Starting at the beginning of the entries and ending at the line that contains "bio-url-link: ktgohan2.hatenablog.com/entry/2015/02/… is", return each line as a string in a JSON list, skipping blank lines. Leave the pictures out.

> [Dataset records]:
────────────────────

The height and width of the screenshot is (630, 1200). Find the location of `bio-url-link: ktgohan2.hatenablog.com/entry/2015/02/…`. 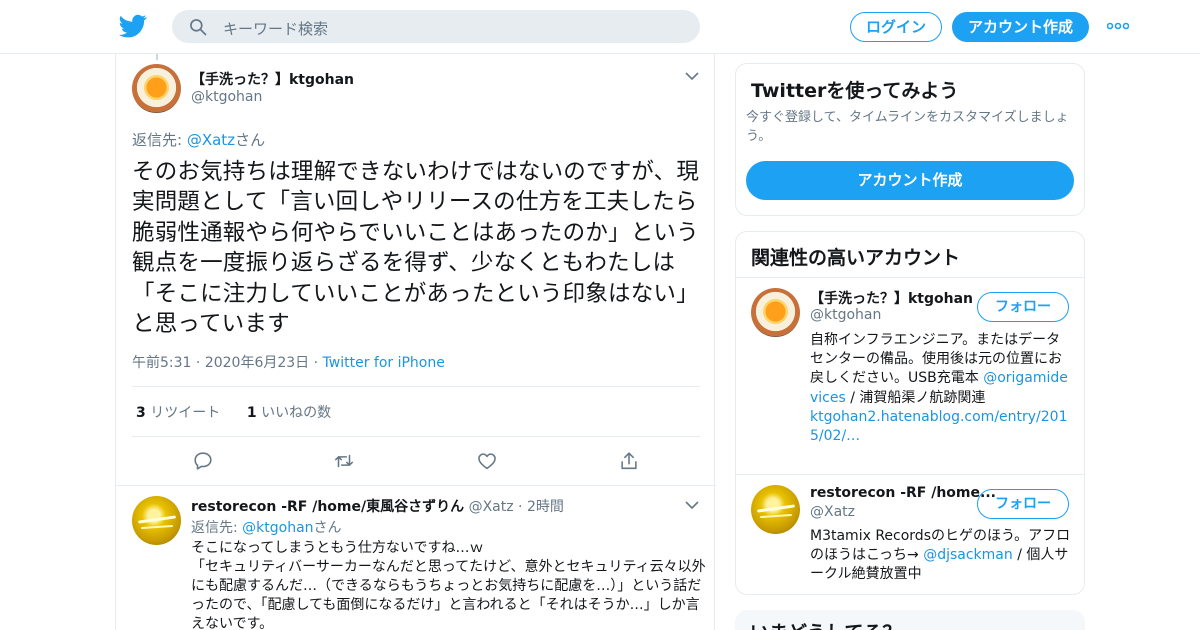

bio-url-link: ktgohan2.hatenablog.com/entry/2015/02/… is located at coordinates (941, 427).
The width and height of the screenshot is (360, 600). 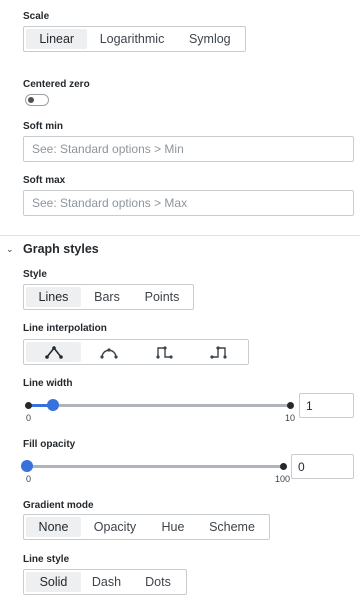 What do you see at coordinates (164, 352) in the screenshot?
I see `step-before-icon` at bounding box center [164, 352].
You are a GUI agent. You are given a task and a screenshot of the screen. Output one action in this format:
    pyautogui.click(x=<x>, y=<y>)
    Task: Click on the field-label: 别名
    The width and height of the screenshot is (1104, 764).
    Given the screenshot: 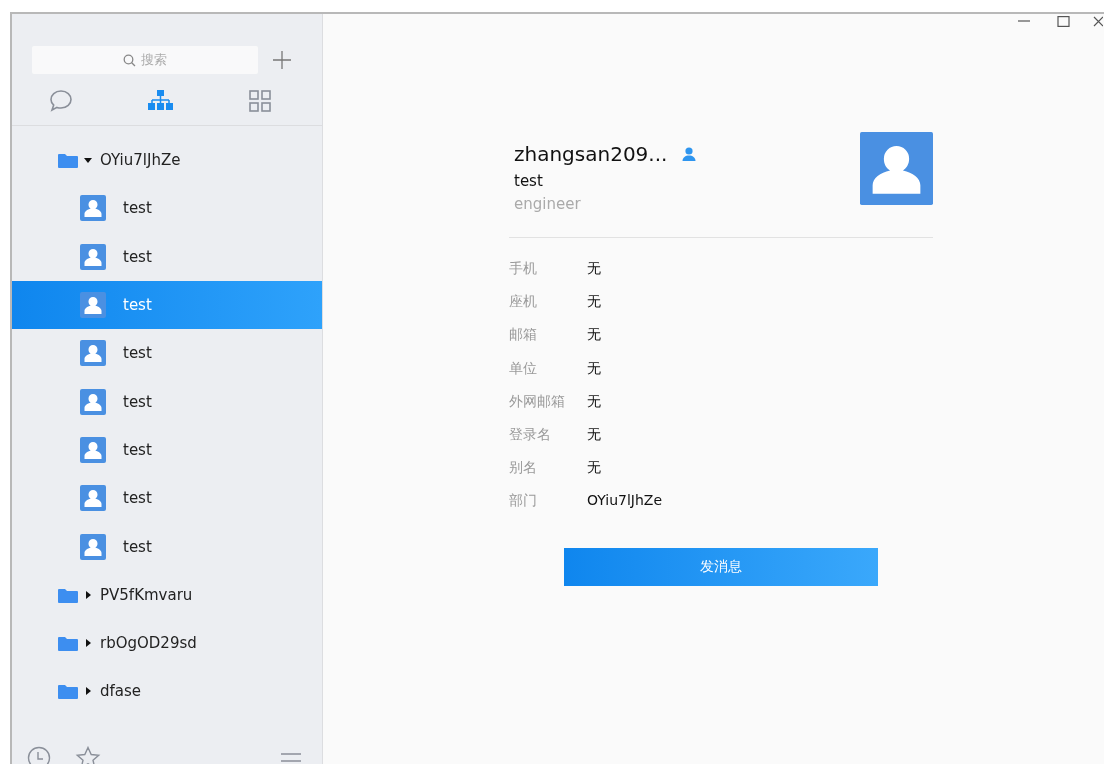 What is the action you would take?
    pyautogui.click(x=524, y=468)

────────────────────

> [Response to the task]:
[
  "The height and width of the screenshot is (630, 1200). Find the location of `bio-url-link: ktgohan2.hatenablog.com/entry/2015/02/…`. ",
  "bio-url-link: ktgohan2.hatenablog.com/entry/2015/02/… is located at coordinates (941, 427)."
]